The system merges the rainfall monitoring capability of X-band radars – which are typically used for localised weather monitoring, as well as air traffic control and maritime vessel navigation – with a nowcast model that forecasts the movement, growth and decay of rainclouds, enabling it to produce forecasts 30 minutes ahead of a rainfall event. It augments the data that PUB currently receives from the Meteorological Service Singapore for rainfall alerts.
In 2016, PUB started working with the Hydroinformatics Institute Ptd Ltd, as well as industrial electronics firm Furuno Singapore Pte Ltd, to develop a system that can provide quantitative rainfall forecast data. Three X-band radars – which are compact and suited for monitoring rainfall within short ranges of 30-50km – were installed in the northern, eastern and western parts of Singapore. Since their implementation in end-2018, the system has been able to produce 30-minute rainfall forecasts with an accuracy of 65%.

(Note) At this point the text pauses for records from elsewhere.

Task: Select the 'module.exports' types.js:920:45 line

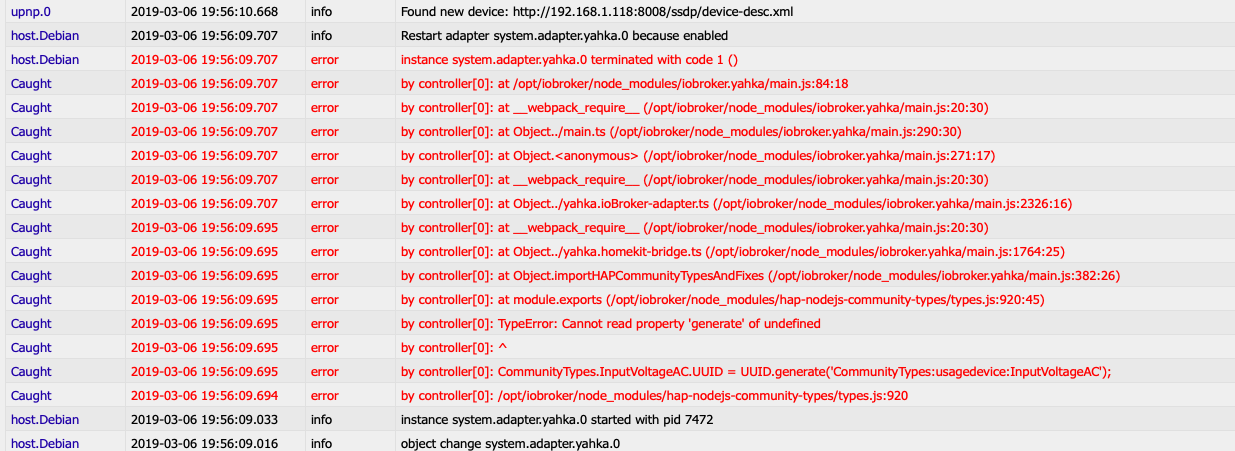Action: tap(723, 299)

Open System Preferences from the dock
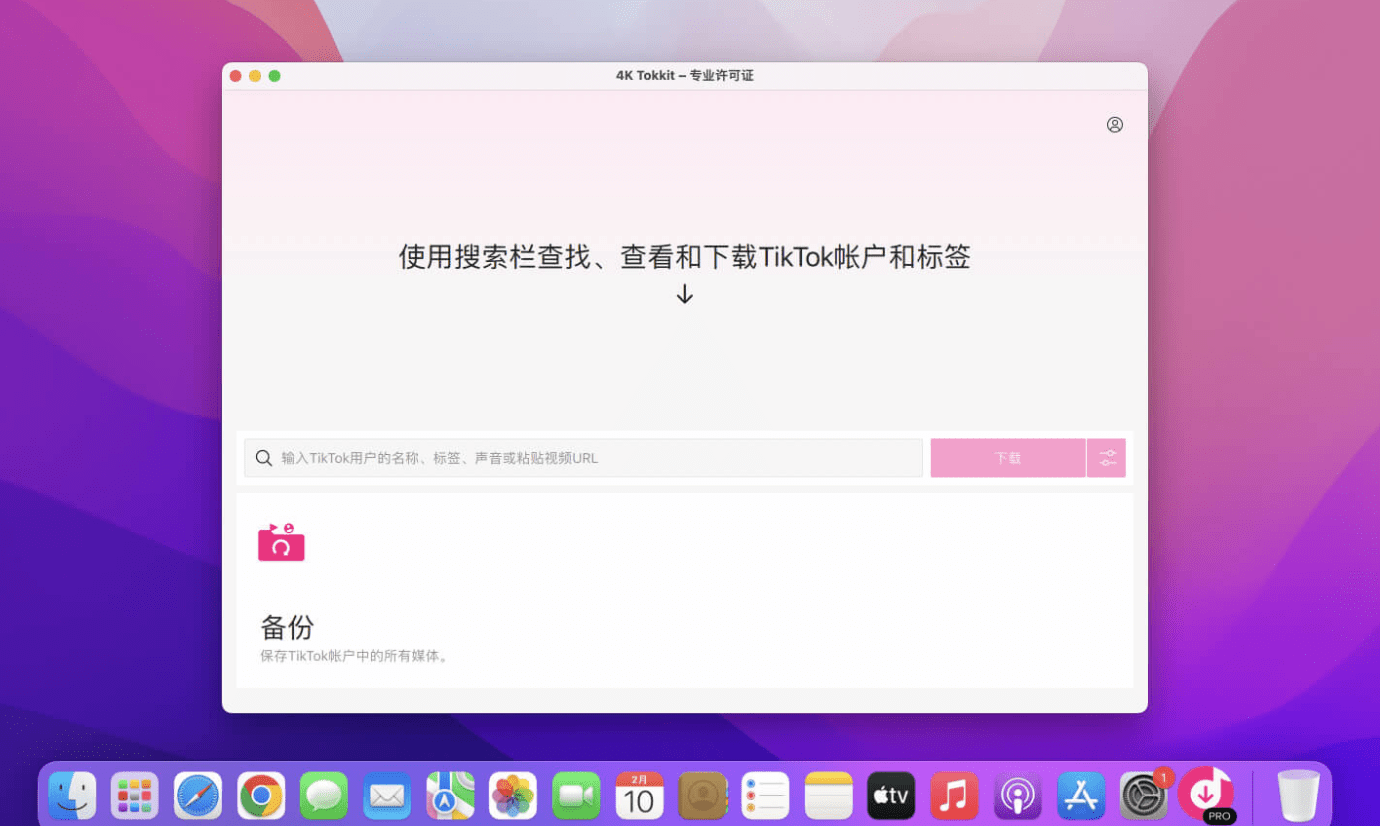1143,796
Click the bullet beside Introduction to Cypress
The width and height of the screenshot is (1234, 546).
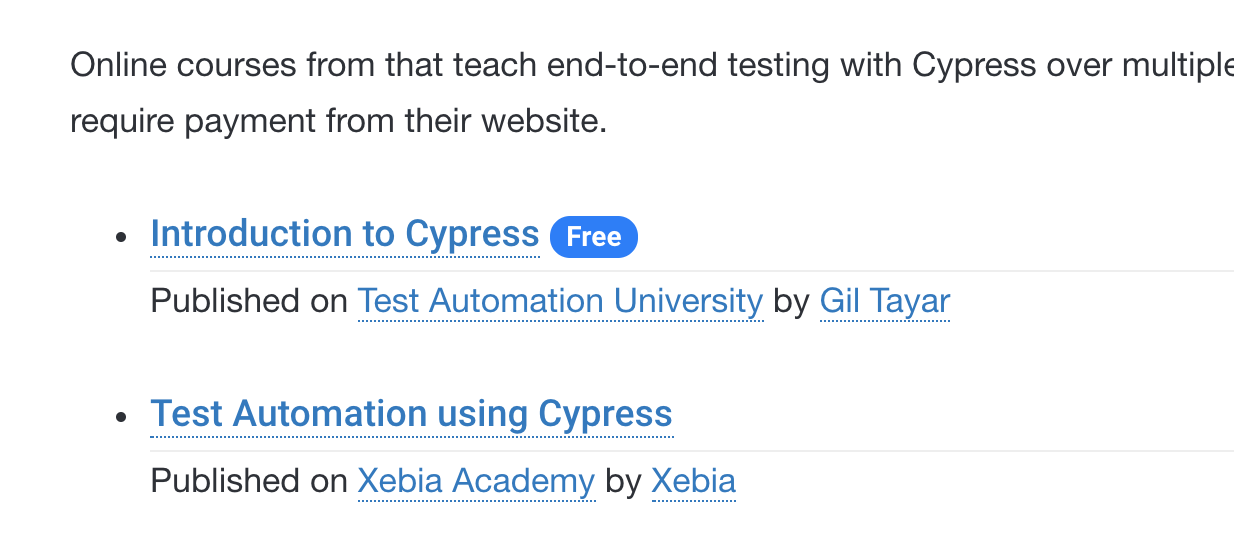[x=122, y=237]
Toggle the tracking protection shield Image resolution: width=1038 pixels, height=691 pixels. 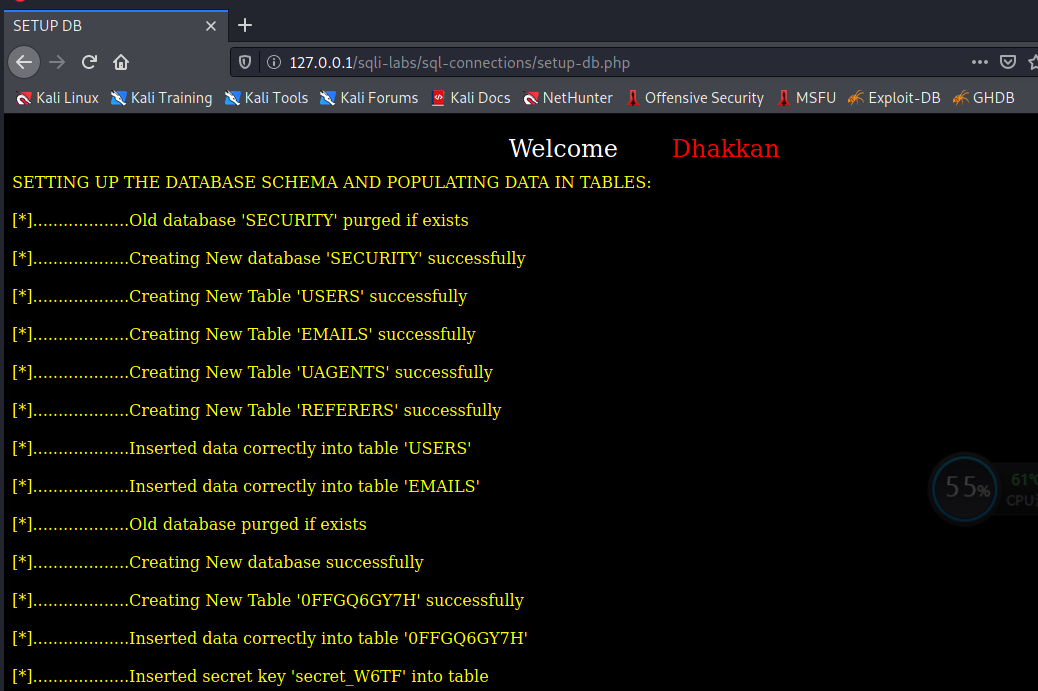tap(244, 61)
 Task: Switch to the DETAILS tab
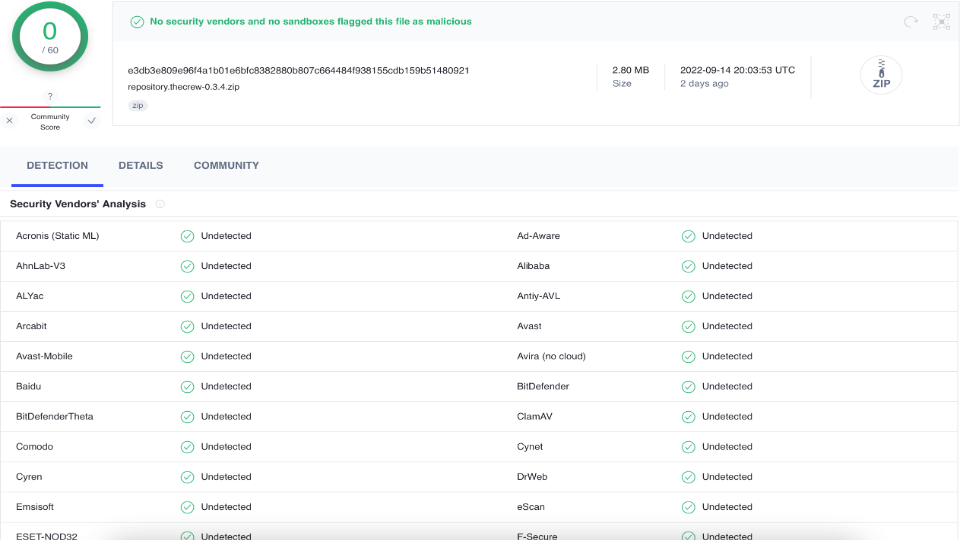140,166
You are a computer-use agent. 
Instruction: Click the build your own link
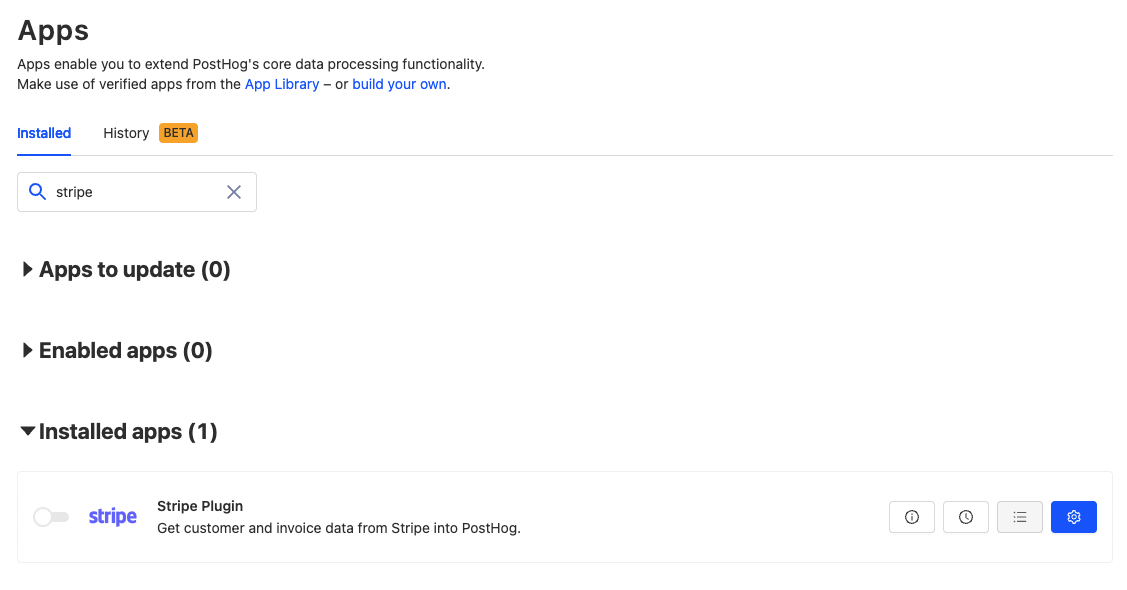[399, 84]
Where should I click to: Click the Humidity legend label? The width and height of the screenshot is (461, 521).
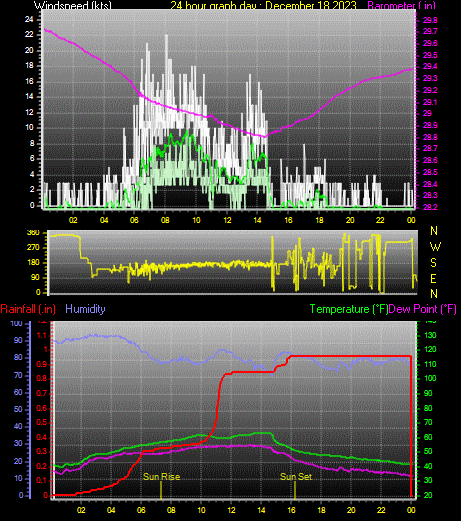(x=85, y=309)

X-band radar installed on the rooftop of Changi Water Reclamation Plant and the Woodlands NEWater Service Reservoir
At PUB’s Joint Operations Centre (JOC), duty officers who monitor an extensive network of CCTVs and water level sensors in drains and canals now utilise the rainfall monitoring and prediction system via a web interface that shows current and predicted radar rainfall images for the whole of Singapore. The system is capable of predicting the locations where heavy rainfall is expected, allowing the JOC to deploy PUB’s Quick Response Team (QRT) vehicles early (see infographic in Annex A) to potential flood locations. Once on site, officers will assess the situation and help direct traffic or deploy flood barriers to divert floodwaters, if necessary.
Over the next two years, PUB will implement three more X-band radars across the island. Doubling the number of radars will expand the overlapping fields of radar signal coverage while also addressing existing issues such as radar signal attenuation and blockage caused by buildings. A machine learning algorithm will also be incorporated into the system, which will further improve its overall accuracy in rainfall prediction.
Mr Yeo Keng Soon, PUB’s Director of Catchment and Waterways, said: “The rainfall monitoring and prediction system underlines our commitment to technological innovation and improve existing flood management measures.”
“In anticipation of more frequent extreme weather events due to climate change, we are tapping on technology to make sure that our officers can be deployed as quickly as possible in the event of heavy rainfall. We hope that this will help to reduce inconvenience to the public and keep them out of harm’s way.”